Esta perspetiva que vigorou entre nós, com muito impacto, deixou profundas marcas, conforme indiquei, nos costumes e na forma como pensamos. O V Império, a ideia transcendental de um império cultural promovido pelos portugueses em todo o mundo, o último dos impérios do mundo, conforme se compreender, bebe diretamente da fonte original do Culto ao Espírito Santo. As raízes são precisamente essas e o V Império um produto direto dessa sementeira, cujos poetas nacionais cantaram à saciedade. O mesmo se pode dizer das palavras Saudades (voltada para o passado) e Saudade (voltada para o futuro), visto que ambas traduzem aquele sentimento de incompletude e de melancolia, um sentimento de falta por algo que se encontra por cumprir.
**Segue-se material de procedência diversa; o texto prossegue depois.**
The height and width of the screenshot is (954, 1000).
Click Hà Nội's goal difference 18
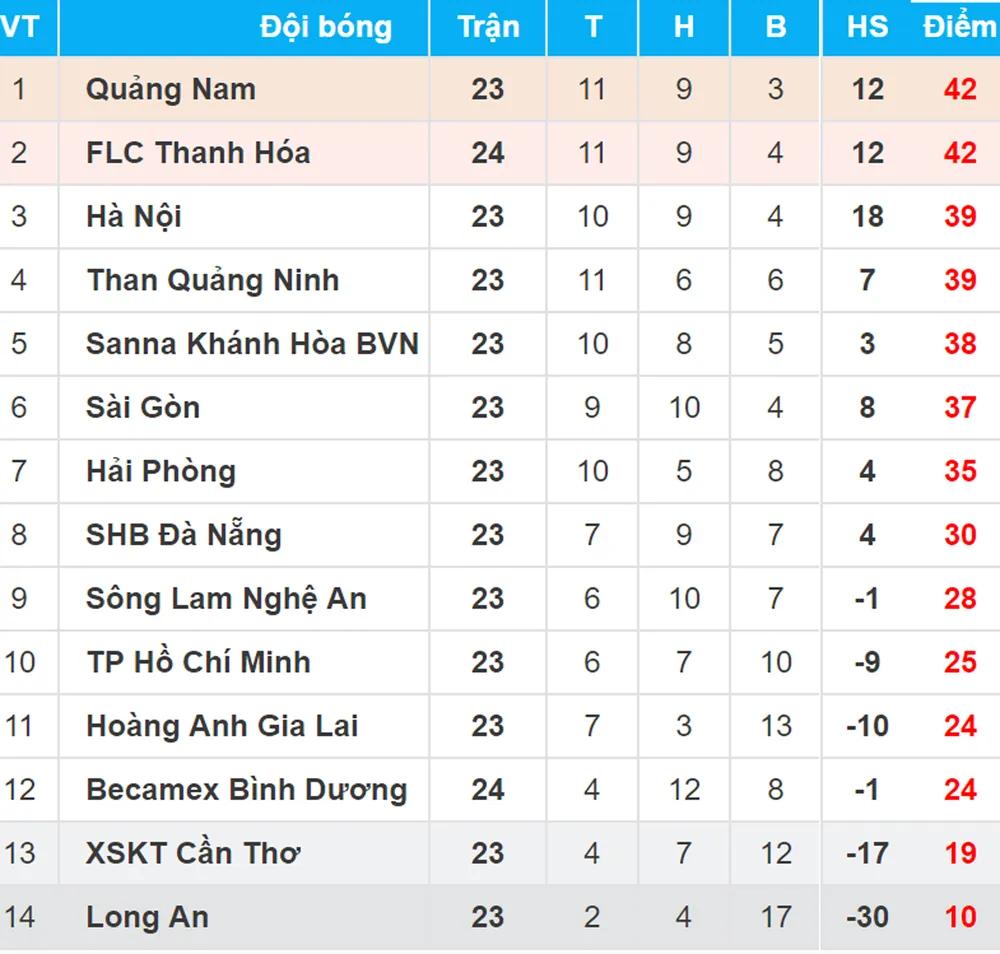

E talvez a evidência máxima desta ideia impregnada na psique coletiva, de fazer chegar ao mundo o último dos “Impérios”, foram os Descobrimentos Portugueses, iniciados pelo esposo da Rainha Santa Isabel, D. Dinis, e cuja esfera armilar representando o globo é a demonstração de tal ambição. O que é o Sebastianismo português se não esta perspetiva de que emergirá de entre nós um salvador nacional, uma figura mítica, que se encontra destinada a fazer-nos cumprir uma determinada missão nacional? A sementeira do culto do espírito santo é, também aqui, a origem de mais um mito nacional que se encontra profundamente inculcado na nossa mente e influencia a nossa ação coletiva e individual.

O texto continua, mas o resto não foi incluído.